La crise économique engendrée par la pandémie COVID-19 a annoncé des défaillances d’entreprises et des faillites en France et dans la zone euro en général. Bien que l’impact réel de la crise du COVID-19 reste incertain, les insolvabilités ont diminué tout au long de 2020 dans toutes les grandes économies européennes.

Selon des études récentes de Coface, l’un des leaders de l’assurance-crédit, il existe un paradoxe entre la détérioration de la santé financière des entreprises et la baisse des insolvabilités qui suggère qu’il existe des «insolvabilités cachées», des entreprises non rentables dont la faillite n’est qu’un une question de temps.

Une tendance similaire dans les principaux pays de la zone euro

En France, le sort de 22 000 entreprises est en suspens: ces faillites «cachées» se matérialiseront progressivement d’ici 2022. Coface estime que le nombre de faillites «cachées» est de 8 600 dans le secteur de la construction, 1 800 dans le commerce, 1 500 dans l’industrie manufacturière, 1 200 dans les services aux entreprises et environ 800 dans les transports. Jusqu’à présent, bien que la crise économique ait touché les secteurs de manière inégale, le nombre d’insolvabilité a diminué dans tous les secteurs, y compris ceux qui sont arrêtés depuis plusieurs mois. Par ailleurs, toutes les régions françaises ont enregistré une forte baisse du nombre de faillites en 2020, passant de -34% en Bretagne à -49% en Corse. En France, sans les fonds de solidarité, l’activité du secteur de l’hôtellerie et de la restauration se serait contractée d’un pourcentage attendu de -109%, contrairement aux -17% estimés par Coface. Cependant, les répercussions des faillites d’emploi sont restées limitées, avec 126 000 emplois perdus, le niveau le plus bas depuis 2006.

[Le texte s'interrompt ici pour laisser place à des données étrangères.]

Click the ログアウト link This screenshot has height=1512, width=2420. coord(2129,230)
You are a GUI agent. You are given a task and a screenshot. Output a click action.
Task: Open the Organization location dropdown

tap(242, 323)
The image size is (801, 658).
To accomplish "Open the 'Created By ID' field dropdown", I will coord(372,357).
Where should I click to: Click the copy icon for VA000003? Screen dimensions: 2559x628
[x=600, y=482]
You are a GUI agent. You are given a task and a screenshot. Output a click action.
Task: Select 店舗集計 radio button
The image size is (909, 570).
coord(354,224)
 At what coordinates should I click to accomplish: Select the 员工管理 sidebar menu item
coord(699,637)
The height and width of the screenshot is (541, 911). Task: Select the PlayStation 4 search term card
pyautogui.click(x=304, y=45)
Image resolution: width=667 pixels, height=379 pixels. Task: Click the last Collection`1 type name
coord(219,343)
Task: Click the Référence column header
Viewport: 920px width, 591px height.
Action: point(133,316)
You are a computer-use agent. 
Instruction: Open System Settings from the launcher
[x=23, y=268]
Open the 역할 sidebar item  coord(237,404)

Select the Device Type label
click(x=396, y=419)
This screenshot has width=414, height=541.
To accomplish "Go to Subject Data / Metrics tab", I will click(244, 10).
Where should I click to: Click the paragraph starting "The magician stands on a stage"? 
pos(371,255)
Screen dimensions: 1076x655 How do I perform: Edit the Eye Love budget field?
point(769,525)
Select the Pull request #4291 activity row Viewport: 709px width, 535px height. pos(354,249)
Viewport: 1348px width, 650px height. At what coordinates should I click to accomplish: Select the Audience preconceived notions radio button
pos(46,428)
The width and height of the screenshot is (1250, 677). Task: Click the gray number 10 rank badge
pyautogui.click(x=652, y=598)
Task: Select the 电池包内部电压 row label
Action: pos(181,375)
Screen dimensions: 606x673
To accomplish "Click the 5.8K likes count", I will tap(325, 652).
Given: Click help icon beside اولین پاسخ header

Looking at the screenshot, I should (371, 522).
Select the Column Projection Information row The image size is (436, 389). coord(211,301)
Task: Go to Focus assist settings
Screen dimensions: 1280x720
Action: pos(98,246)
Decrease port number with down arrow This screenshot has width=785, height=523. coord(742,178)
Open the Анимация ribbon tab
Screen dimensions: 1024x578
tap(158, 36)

En Allemagne, Coface estime le nombre d’insolvabilité cachée à 21% par rapport au niveau de 2019 (soit environ 3950 insolvabilités). Au début de la pandémie, Coface avait prédit une augmentation des insolvabilités de 9% en 2020, mais au final elles ont baissé de 15%. Cette tendance est en partie due au fait que le gouvernement allemand a temporairement suspendu son obligation d’ouvrir une procédure de faillite (moratoire sur l’insolvabilité) pour laisser le temps aux mesures de relance de prendre effet. Les secteurs allemands de la métallurgie et de l’automobile, tous deux en récession bien avant la pandémie, ont enregistré une augmentation des faillites par rapport à 2019.

En Espagne, le programme de congés s’est avéré efficace. Par exemple, dans les ventes au détail, les simulations de Coface indiquent que le système de chômage partiel a limité la baisse des bénéfices à -26% au deuxième trimestre, contre -67% en son absence. Ces mesures n’ont pas empêché une augmentation spectaculaire des impayés dans le secteur du tourisme avec une augmentation de 90% d’une année sur l’autre au second semestre 2020. En Espagne, les impayés cachés passeront à environ 1600 (34% de leur niveau de 2019).

Enfin, en Italie, Coface estime l’ampleur des insolvabilités cachées à environ 39% du niveau de 2019 (4100 insolvabilités). Selon les simulations de Coface, les impayés auraient dû augmenter de 7%.

Perspectives inquiétantes

Toutes les insolvabilités «cachées» ne devraient pas se manifester en 2021. La continuité des moratoires ainsi que celle des mesures de soutien des banques sera déterminante. Le «recouvrement» des insolvabilités à partir de 2021 sera directement lié à la rapidité avec laquelle les mesures restrictives prendront fin, qui dépendra à son tour de la rapidité des vaccinations. Enfin, cela dépendra également de la volonté des États de continuer à apporter leur soutien, étant donné que la plupart des entreprises (par exemple en France) ne commenceront à rembourser les prêts garantis par l’État (PGE) qu’à partir de 2022.

L’étude Coface met en évidence un paradoxe pour les grands pays européens, malgré la crise générée par Covid 19, il y a une baisse des insolvabilités en 2020 – explique Ernesto De Martinis, PDG de Coface en Italie et responsable de la stratégie pour la région méditerranéenne et l’Afrique – peut en fait dissimuler plusieurs impayés cachés. En Italie, en particulier, des perspectives inquiétantes sont entrevues avec une estimation de plus de 4 000 insolvabilités cachées, bien plus que prévu. Tout cela est étroitement lié à l’actualité, à l’évolution de la pandémie et à la campagne de vaccination. Dans notre pays aussi, le processus de récupération des faillites dépendra de la rapidité des vaccinations et de l’extension ou non du soutien de l’État aux entreprises »- conclut De Martinis.